[Python-3000] range() issues

Wed Apr 30 04:16:53 CEST 2008

On Tue, Apr 29, 2008 at 7:48 PM, Guido van Rossum <guido at python.org> wrote:
..
>  Let's just stop the discussion here and kill all proposals to add
>  indexing/slicing etc. Sorry, Alexander, but there just isn't anyone
>  besides you in favor, and nobody has brought up a convincing use case.
>

That's fair, but let me wrap up by rehashing the current state of affairs.

1. Both 2.x xrange and 3.x range support indexing.  A comment in py3k
branch says "range(...)[x] is necessary for:  seq[:] = range(...),"
but this is apparently wrong:

>>> x = []
>>> x[:] = iter([1,2,3])
>>> x
[1, 2, 3]

2. In 3.x, ranges longer that sys.sizemax are allowed, but cannot be
indexed even with small indexes, for example, range(2**100)[0] raises
an OverflowError.  There is little justification for this behavior.  A
3-line patch can fix the situation for small indexes and Amaury
demonstrated [1] that with some effort arbitrary indexes can be
supported.

[1] http://bugs.python.org/file10109/anyrange.patch

3. There is an ongoing debate [2] on how comparison and hashing should
be implemented for range objects.

My point is that current implementation of 3.x is neither here nor
there.  It is not simple: it does not even do what its documentation
says:

>>> print(range.__doc__)
range([start,] stop[, step]) -> range object

Returns an iterator that generates the numbers in the range on demand.
>>> range(10).__next__()
Traceback (most recent call last):
  File "<stdin>", line 1, in <module>
    AttributeError: 'range' object has no attribute '__next__'

It supports some sequence methods (len and subscripting), but not
others (__contains__ and slicing).

My use case for making range a Sequence is as follows.  I frequently
deal with data organized in column oriented tables.  These tables
often need a column that represents the row number.  A range object
would allow an efficient representation of such column, but having
such a virtual column in the table would mean that generic sequence
manipulation functions will not work on some columns.

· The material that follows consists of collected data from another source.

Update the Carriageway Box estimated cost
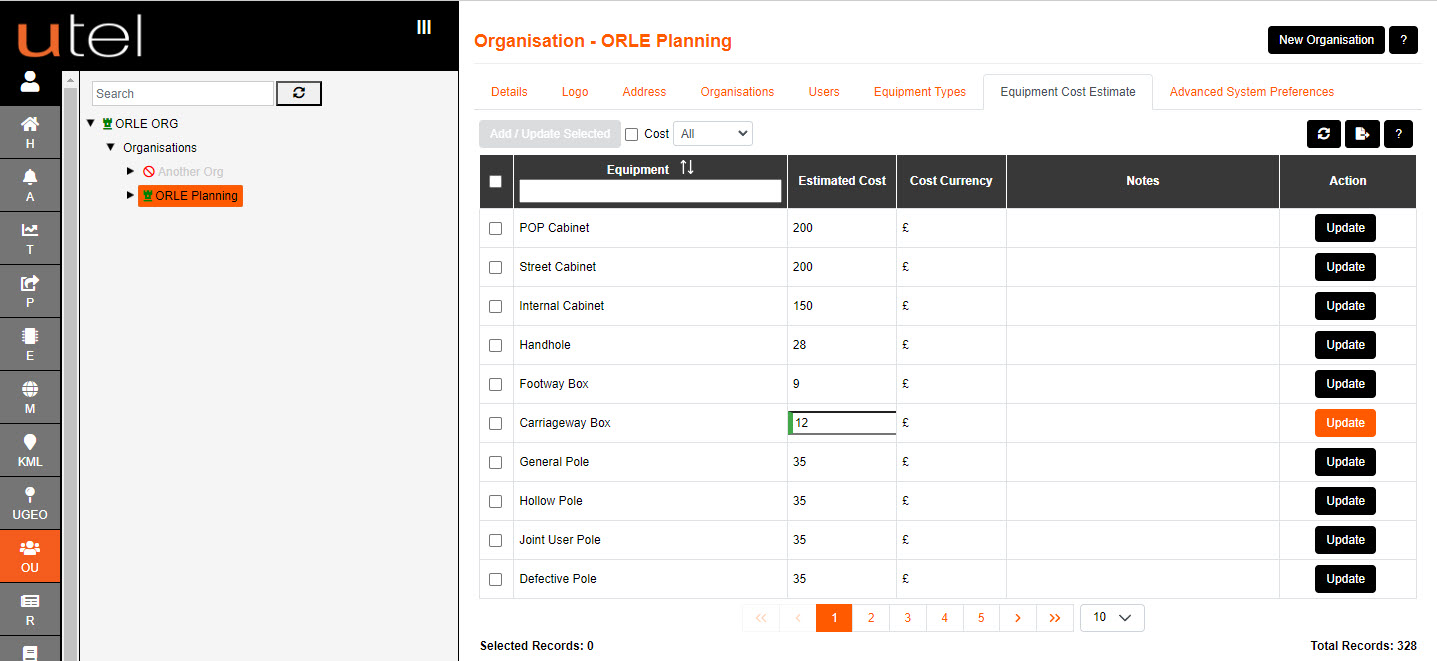The image size is (1437, 661). tap(1344, 422)
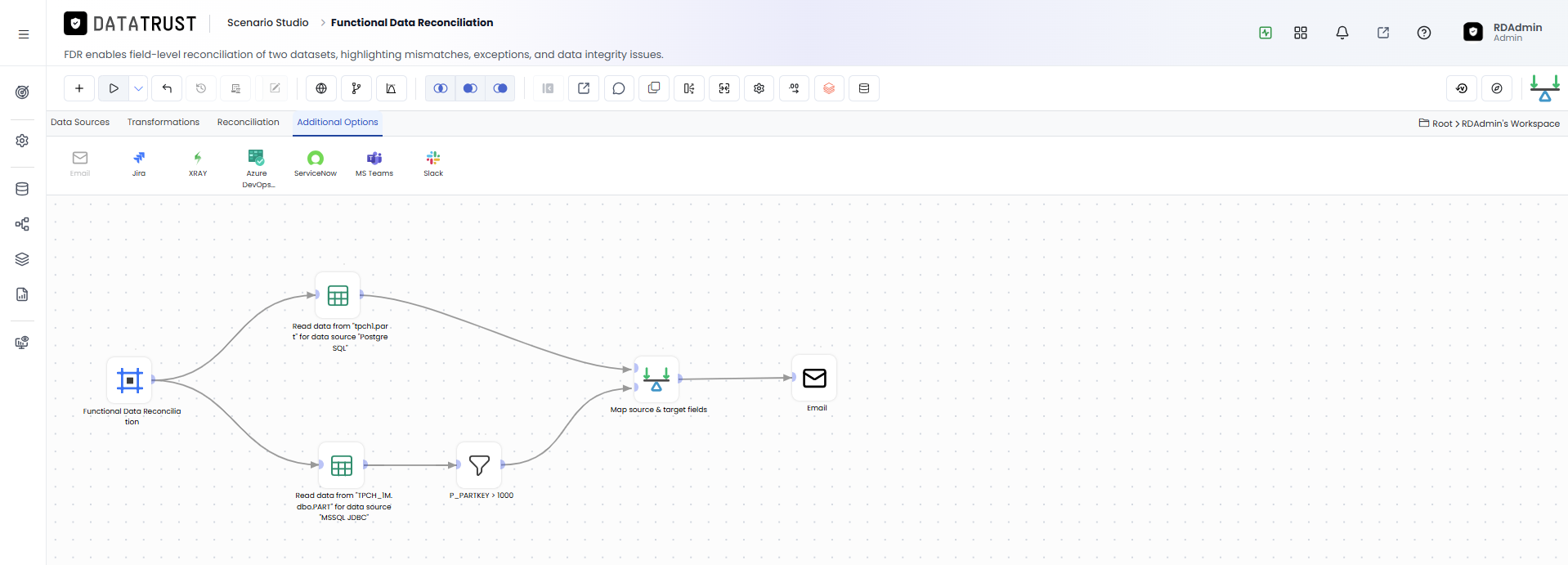Add the Azure DevOps integration

pyautogui.click(x=257, y=168)
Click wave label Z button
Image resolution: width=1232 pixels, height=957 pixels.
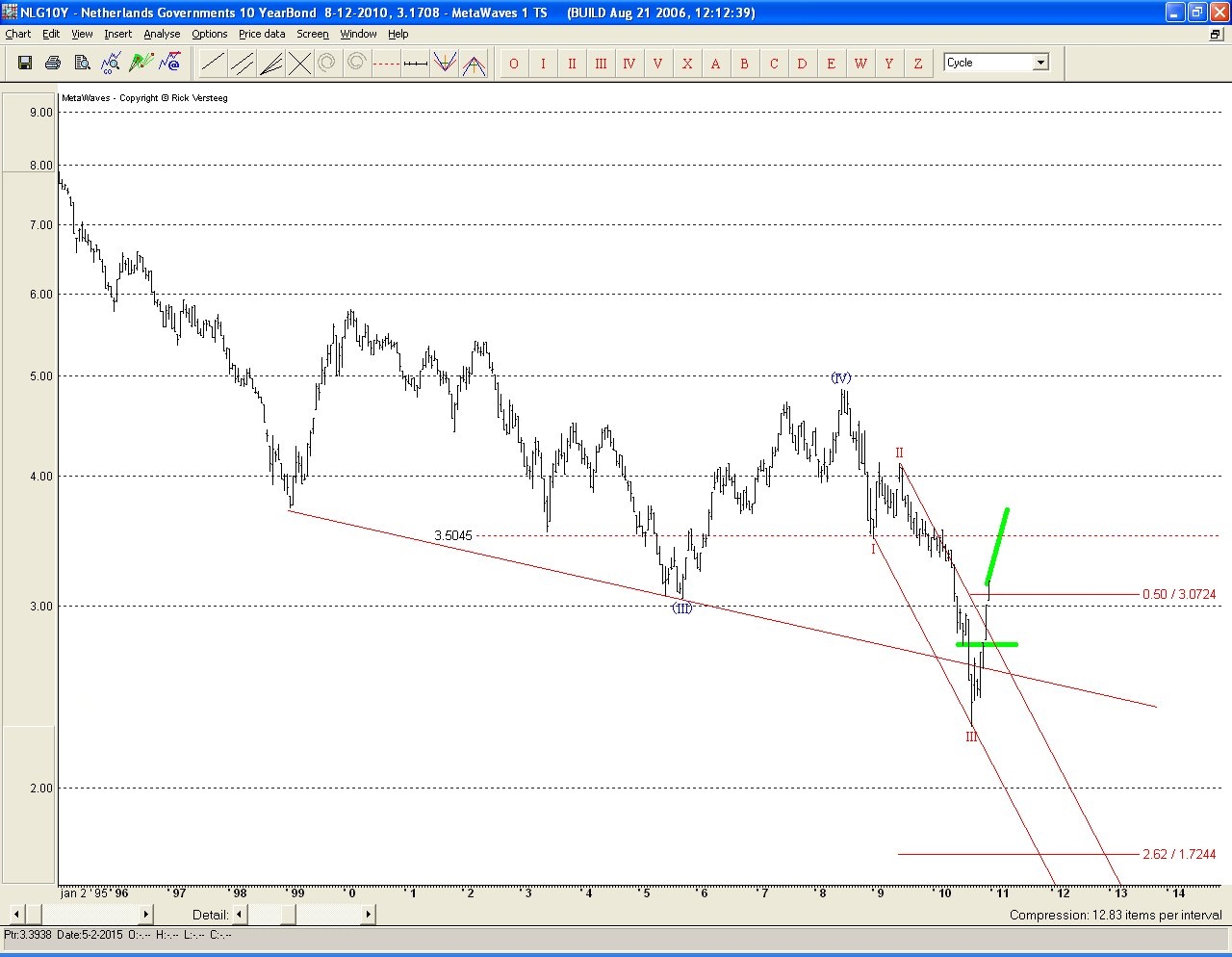pyautogui.click(x=918, y=64)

This is not a strong itch, though.  While virtualizing row number
column using range() is an attractive solution, in practice memory
savings compared to numpy's arange() (or array('i', range(..))) are
not that significant.  However, if slicing support is axed based on
complexity considerations, I don't see how supporting indexing can be
justified.  Moreover, since indexing and slicing can reuse the same
start + i*step computation, the incremental code complexity of slicing
support is small, so for me the two go hand in hand.  For these
reasons, I believe that either of the following alternatives is better
than the status quo:

1. Make range(..) return a Sequence.

2. Make range(..) return an Iterator.  (While I prefer #1, there are
several advantages of this proposal: in the common list(range(..)) and
for i in range(..) cases, creation of an intermediate object will go
away; we will stop debating what hash(range(..)) should return [2];
and finally we will not need to change the docstring :-).)

[2] http://bugs.python.org/issue2603

>  __len__ will always be problematic when there are more values than can
>  be counted in a signed C long; maybe we should do what the Java
>  collections package does: for once, Java chooses practicality over
>  purity, and simply states that if the length doesn't fit, the largest
>  number that does fit is returned (i.e. for us that would be
>  sys.maxsize in 3.0, sys.maxint in 2.x).

This is another simple way to fix  range(2**100)[0] buglett.